* TASKS AND EXERCISES
1. Reproduce everything in the investing interview from "How have your" down to "views as an investor?", word for word.
2. Which book by Marty Zweig does the investing interview name?

* DOCUMENT TEXT
****************************************
In my opinion, one of the greatest gifts you can give yourself as an investor is to not corner yourself into a narrow lane.
If you remain curious, open minded and committed to a lifelong learning journey you’ll likely discover that there are many pathways to success as an investor.
No one particular approach is necessarily better than another.
Hence, not being married to any one particular style affords you the opportunity to combine various approaches in a multi-strategy manner.
If you can shake the shackles of conforming to a particular benchmark or strategy, you have a certain degree of freedom to assemble a portfolio where the potential for outperformance and risk management collide.
I’m thrilled to welcome Jay Kaeppel as he shares his 30-30-30-10 Method.
Additionally, he’s published four books on futures, option and stock trading:
•“Seasonal Stock Market Trends” (Wiley)
•“The Option Trader’s Guide to Probability, Volatility and Timing” (Wiley)
•“The Four Biggest Mistakes in Futures Trading” (Traders Library)
•“The Four Biggest Mistakes in Option Trading” (Traders Library)
Without further ado, let’s turn things over to Jay!
How I Invest with Jay Kaeppel: Seasonality Investing + Multi-Strategy: 30-30-10 Method
Hey guys! Here is the part where I mention I’m a travel content creator! This “How I Invest” interview is entirely for entertainment purposes only. There could be considerable errors in the data I gathered. This is not financial advice. Do your own due diligence and research. Consult with a financial advisor.
Beat The Market And Accumulate Great Wealth Using A Rules-Based Approach
Who were your greatest influences as an investor when you first started to get passionate about the subject?
How have your views evolved over the years to where you currently stand?
If you had to recommend a handful of resources (books, podcasts, white-papers, etc) to bring others up to speed with your investing worldview what would you recommend?
When I started out, I had the benefit of being able to read Fosback’s Stock Market Logic, Marty Zweig’s Winning on Wall Street, Yale Hirsch’s Stock Market Almanac and Peter Lynch’s One Up on Wall Street.
Their work made it clear that you could beat the market and accumulate great wealth using a rules-based approach.
It was just a question of how best to allocate capital and how to maintain discipline (the 2nd part is the hard part).
Human Nature Is A Detriment To Trading Success
Aside from investing influences, what real life events have molded your overall views as an investor?
Was it something to do with the way you grew up?
Taking on too much risk (or not enough) early on in your journey/career as an investor?
Or just any other life event or personality trait/characteristic that you feel has uniquely shaped the way you currently view yourself as an investor.
A major life event.
What has helped shape the type of investor you’ve become today?
****************************************
* SUPPLIED INFORMATION
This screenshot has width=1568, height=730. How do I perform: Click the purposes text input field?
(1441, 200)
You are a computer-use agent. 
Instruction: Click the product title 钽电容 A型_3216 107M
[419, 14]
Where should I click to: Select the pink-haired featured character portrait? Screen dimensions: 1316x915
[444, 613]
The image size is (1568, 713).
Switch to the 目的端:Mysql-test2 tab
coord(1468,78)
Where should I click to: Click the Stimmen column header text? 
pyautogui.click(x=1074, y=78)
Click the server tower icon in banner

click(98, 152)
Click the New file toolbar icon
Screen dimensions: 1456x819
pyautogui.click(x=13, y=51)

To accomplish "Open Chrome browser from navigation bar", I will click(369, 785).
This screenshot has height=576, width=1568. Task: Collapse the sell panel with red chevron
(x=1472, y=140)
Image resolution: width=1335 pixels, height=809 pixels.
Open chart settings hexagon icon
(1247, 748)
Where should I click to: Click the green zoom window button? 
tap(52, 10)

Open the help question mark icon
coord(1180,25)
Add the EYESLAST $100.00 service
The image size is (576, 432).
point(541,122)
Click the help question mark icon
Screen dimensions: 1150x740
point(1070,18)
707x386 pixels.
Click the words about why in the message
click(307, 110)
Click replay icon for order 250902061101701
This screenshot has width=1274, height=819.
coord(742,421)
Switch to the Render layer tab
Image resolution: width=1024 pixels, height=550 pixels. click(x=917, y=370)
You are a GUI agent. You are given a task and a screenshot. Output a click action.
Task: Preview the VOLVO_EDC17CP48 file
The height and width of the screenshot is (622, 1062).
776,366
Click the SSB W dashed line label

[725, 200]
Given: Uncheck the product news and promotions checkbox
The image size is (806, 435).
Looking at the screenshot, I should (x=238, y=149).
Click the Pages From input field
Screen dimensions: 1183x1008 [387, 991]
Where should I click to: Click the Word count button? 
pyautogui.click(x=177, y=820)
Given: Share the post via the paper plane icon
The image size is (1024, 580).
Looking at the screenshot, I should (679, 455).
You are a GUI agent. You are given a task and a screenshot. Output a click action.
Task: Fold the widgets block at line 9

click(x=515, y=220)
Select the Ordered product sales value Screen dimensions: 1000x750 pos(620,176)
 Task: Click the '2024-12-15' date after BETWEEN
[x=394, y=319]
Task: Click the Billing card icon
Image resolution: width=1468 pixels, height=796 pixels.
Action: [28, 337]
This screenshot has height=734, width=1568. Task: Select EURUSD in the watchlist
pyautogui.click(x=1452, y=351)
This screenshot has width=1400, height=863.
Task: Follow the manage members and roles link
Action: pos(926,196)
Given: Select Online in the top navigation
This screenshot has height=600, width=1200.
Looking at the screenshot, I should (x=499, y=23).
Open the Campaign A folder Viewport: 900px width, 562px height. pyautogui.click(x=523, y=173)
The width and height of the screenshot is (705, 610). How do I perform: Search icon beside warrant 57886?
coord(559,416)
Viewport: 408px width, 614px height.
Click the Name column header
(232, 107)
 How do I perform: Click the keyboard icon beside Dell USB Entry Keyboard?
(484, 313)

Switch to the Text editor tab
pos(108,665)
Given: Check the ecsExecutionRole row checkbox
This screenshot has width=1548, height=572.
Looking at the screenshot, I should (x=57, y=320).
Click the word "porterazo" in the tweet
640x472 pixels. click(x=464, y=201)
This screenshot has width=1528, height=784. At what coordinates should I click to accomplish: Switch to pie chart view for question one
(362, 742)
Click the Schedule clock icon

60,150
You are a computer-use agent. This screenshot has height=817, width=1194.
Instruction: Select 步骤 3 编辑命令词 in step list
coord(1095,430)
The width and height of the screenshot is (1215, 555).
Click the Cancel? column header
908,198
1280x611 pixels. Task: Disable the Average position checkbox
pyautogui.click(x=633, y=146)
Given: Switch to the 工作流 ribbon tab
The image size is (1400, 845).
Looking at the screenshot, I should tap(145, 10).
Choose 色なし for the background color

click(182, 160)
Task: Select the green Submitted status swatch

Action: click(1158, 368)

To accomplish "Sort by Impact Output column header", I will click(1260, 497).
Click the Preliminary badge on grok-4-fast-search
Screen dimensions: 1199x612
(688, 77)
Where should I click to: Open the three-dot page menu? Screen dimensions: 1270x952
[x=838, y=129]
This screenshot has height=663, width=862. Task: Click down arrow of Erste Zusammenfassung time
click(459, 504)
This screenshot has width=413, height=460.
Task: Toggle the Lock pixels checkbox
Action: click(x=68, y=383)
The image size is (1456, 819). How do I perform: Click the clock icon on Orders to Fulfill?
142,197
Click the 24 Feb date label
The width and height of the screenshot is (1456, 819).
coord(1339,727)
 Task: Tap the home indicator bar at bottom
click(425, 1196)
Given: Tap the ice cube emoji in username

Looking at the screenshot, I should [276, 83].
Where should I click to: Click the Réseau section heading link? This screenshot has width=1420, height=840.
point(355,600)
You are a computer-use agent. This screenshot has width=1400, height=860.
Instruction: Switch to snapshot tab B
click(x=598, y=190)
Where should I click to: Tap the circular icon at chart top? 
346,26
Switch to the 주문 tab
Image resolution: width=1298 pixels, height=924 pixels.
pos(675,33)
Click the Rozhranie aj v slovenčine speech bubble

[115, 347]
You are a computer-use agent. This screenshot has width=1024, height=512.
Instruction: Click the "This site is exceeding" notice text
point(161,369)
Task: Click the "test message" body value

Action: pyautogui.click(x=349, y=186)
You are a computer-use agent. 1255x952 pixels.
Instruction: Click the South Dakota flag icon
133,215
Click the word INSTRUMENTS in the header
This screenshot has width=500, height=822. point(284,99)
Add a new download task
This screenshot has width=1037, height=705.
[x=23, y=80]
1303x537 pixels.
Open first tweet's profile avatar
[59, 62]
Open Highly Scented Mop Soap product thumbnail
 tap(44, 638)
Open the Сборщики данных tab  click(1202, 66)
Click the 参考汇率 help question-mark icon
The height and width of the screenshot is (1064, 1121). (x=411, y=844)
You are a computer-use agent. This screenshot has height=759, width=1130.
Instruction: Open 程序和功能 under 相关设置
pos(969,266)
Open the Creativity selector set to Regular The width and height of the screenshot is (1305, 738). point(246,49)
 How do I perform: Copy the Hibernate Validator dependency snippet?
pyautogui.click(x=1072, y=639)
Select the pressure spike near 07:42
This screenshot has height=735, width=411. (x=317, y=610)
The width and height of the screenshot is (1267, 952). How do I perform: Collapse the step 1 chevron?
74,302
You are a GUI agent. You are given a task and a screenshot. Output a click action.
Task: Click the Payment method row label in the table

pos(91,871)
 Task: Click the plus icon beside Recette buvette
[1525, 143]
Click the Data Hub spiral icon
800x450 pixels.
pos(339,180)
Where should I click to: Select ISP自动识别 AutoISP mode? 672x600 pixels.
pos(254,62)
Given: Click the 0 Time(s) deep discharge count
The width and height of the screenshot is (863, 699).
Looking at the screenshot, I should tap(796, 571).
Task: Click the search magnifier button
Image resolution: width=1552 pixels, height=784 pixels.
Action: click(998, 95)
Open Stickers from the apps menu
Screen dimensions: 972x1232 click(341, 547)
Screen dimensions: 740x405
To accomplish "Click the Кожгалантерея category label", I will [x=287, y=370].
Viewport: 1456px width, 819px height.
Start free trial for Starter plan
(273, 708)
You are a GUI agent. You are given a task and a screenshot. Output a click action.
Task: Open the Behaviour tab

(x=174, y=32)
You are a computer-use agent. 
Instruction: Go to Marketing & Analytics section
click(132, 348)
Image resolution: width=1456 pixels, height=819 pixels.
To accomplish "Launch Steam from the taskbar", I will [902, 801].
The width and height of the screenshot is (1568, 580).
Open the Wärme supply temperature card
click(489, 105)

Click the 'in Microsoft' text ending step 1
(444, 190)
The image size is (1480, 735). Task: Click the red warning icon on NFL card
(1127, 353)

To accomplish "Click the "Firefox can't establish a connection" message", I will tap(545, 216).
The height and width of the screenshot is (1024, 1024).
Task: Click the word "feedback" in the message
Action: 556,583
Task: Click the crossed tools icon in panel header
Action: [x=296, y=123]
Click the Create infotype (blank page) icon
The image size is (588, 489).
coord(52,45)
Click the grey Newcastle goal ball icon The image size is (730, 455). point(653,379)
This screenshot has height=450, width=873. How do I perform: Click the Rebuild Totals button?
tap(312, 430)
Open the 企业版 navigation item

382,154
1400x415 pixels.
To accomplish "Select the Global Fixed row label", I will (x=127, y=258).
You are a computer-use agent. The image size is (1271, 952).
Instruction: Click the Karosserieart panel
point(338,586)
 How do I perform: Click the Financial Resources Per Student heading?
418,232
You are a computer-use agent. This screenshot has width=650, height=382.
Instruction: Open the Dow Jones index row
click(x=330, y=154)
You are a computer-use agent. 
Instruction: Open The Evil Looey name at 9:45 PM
****************************************
* THE RESULTS
1.
How have your views evolved over the years to where you currently stand?
If you had to recommend a handful of resources (books, podcasts, white-papers, etc) to bring others up to speed with your investing worldview what would you recommend?
When I started out, I had the benefit of being able to read Fosback’s Stock Market Logic, Marty Zweig’s Winning on Wall Street, Yale Hirsch’s Stock Market Almanac and Peter Lynch’s One Up on Wall Street.
Their work made it clear that you could beat the market and accumulate great wealth using a rules-based approach.
It was just a question of how best to allocate capital and how to maintain discipline (the 2nd part is the hard part).
Human Nature Is A Detriment To Trading Success
Aside from investing influences, what real life events have molded your overall views as an investor?

2. Winning on Wall Street